## Directive
Copy the listing below line for line, leaving out the pictures.

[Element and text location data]
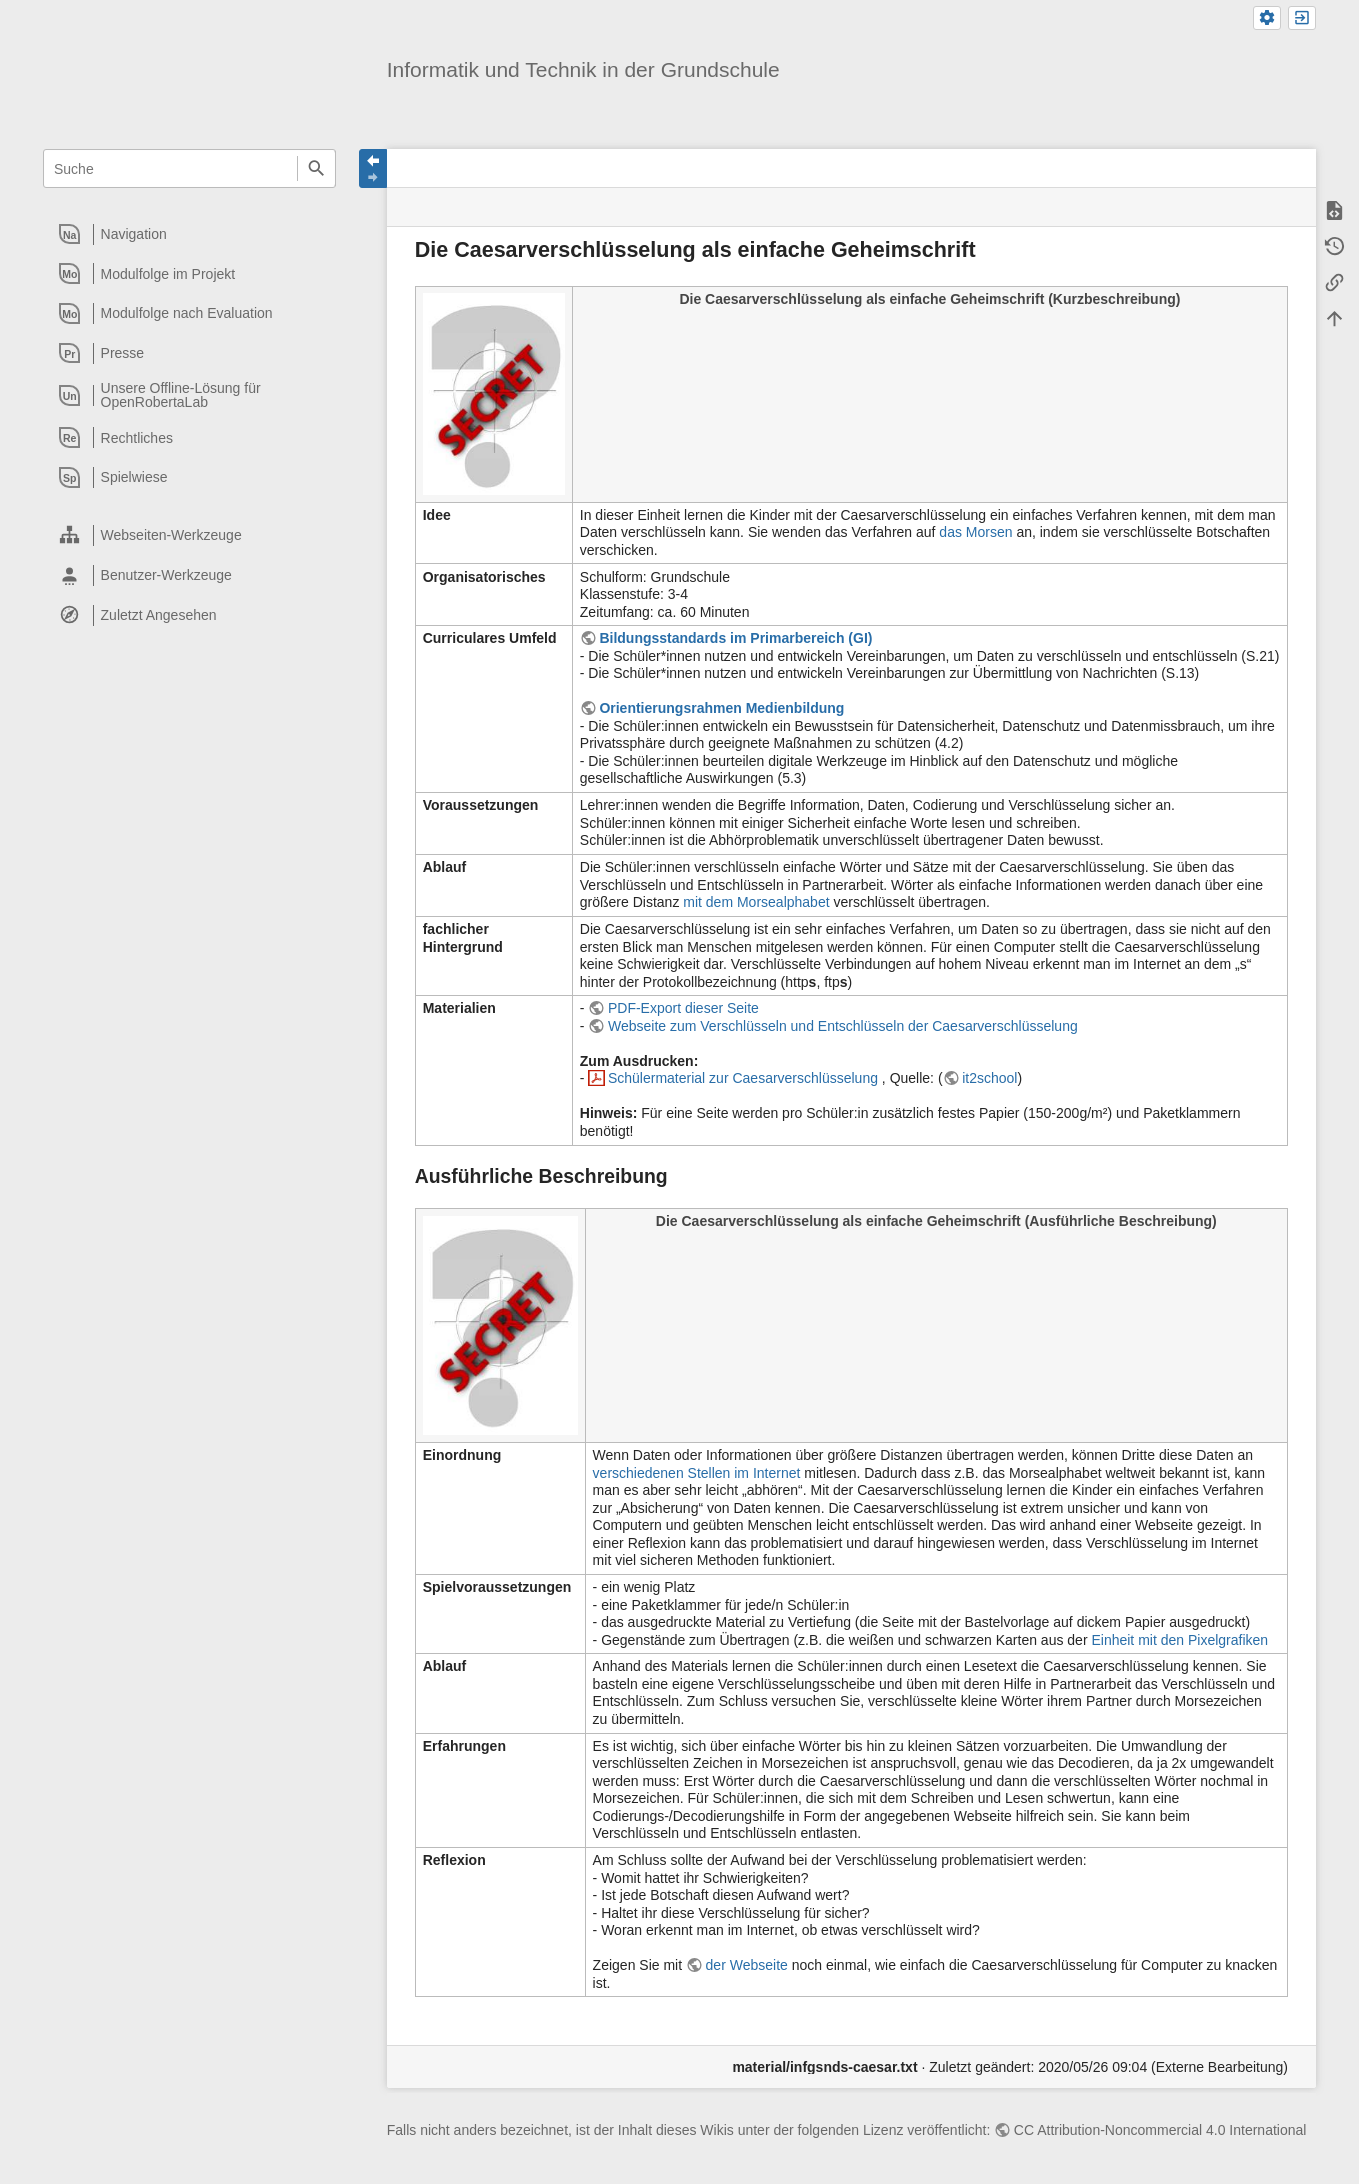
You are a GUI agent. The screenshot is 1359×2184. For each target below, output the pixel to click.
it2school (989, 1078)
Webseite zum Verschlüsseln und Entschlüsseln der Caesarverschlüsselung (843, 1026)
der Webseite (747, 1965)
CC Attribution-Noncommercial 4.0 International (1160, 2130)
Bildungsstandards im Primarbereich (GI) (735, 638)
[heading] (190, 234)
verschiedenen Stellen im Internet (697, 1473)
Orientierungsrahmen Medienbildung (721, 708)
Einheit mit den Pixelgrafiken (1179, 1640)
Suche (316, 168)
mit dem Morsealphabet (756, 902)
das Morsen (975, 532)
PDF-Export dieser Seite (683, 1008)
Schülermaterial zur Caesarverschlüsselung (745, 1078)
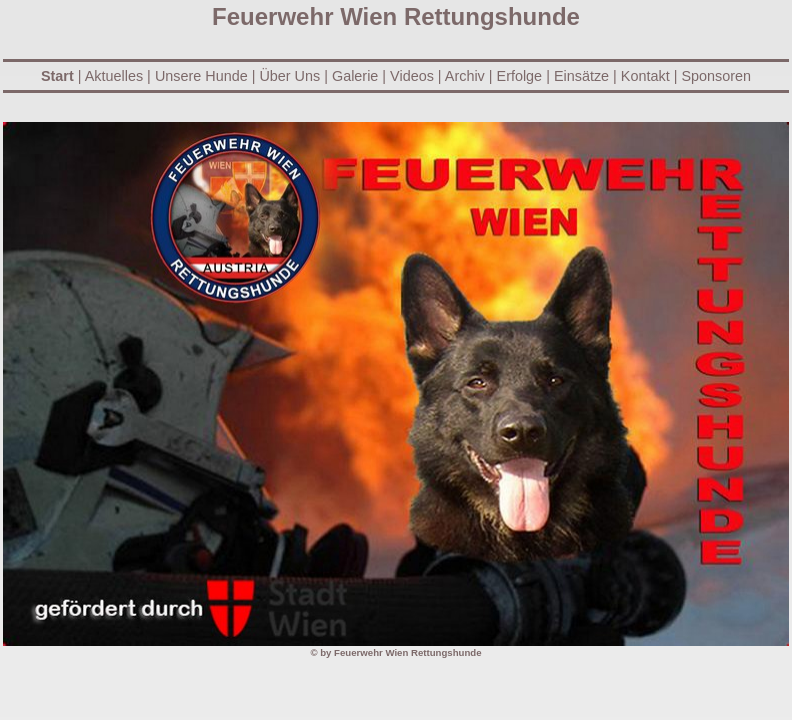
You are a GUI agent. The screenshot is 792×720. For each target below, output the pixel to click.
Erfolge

## Response below
You are a GUI agent. The screenshot is 1359×2184. For each target below, output the pixel to click.
it2school (989, 1078)
Webseite zum Verschlüsseln und Entschlüsseln der Caesarverschlüsselung (843, 1026)
der Webseite (747, 1965)
CC Attribution-Noncommercial 4.0 International (1160, 2130)
Bildungsstandards im Primarbereich (GI) (735, 638)
[heading] (190, 234)
verschiedenen Stellen im Internet (697, 1473)
Orientierungsrahmen Medienbildung (721, 708)
Einheit mit den Pixelgrafiken (1179, 1640)
Suche (316, 168)
mit dem Morsealphabet (756, 902)
das Morsen (975, 532)
PDF-Export dieser Seite (683, 1008)
Schülermaterial zur Caesarverschlüsselung (745, 1078)
You are a GUI agent. The screenshot is 792×720. For each target below, output the pixel to click.
Erfolge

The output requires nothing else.